Well, yes. And a bit of distance from Sir Simon. The Queen agreed, privately, how odd it must seem, but she still couldn’t get rid of the feeling that something was off and it would be remiss not to try and find out what it was.
Sholto Harvie, Rozie discovered, lived in one of the loveliest villages in the Cotswolds, in a cottage so beautiful it had featured in two national magazines.

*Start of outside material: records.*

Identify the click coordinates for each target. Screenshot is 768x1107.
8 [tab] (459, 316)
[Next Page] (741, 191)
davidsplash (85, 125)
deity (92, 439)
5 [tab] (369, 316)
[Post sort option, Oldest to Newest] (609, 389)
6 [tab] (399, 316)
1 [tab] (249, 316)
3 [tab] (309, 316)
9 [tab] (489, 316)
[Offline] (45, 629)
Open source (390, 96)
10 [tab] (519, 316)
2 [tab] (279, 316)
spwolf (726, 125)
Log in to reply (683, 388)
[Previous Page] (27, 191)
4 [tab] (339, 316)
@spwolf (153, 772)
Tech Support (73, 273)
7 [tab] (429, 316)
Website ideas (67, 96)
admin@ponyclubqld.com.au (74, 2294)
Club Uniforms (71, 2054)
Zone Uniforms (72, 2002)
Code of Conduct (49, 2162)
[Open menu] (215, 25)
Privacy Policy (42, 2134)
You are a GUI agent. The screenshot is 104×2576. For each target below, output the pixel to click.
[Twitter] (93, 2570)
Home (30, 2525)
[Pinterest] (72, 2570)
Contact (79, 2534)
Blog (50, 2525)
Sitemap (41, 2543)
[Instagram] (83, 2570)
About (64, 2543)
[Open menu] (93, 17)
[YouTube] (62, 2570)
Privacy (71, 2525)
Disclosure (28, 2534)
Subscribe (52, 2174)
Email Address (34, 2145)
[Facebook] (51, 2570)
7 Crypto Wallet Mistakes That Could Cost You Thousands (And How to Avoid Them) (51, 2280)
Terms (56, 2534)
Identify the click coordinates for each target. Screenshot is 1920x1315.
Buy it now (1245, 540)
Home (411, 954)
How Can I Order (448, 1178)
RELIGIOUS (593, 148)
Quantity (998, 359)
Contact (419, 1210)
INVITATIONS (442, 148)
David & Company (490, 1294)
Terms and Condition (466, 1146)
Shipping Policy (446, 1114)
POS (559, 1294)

He sounded delighted to get her call. ‘How wonderful to hear from the Palace!’ He insisted that she should stay with him for a couple of nights, rather than ‘shacking up at some little B & B in the middle of nowhere’. If he was amazed – astonished, even – to be approached out of the blue in this way, he gave no hint of it. Instead, he was all bonhomie, busily exchanging email addresses and sending her a detailed list of directions to his cottage and asking her to bring a couple of French cheeses from Fortnum’s that he couldn’t source in Wiltshire, for which he would happily reimburse her.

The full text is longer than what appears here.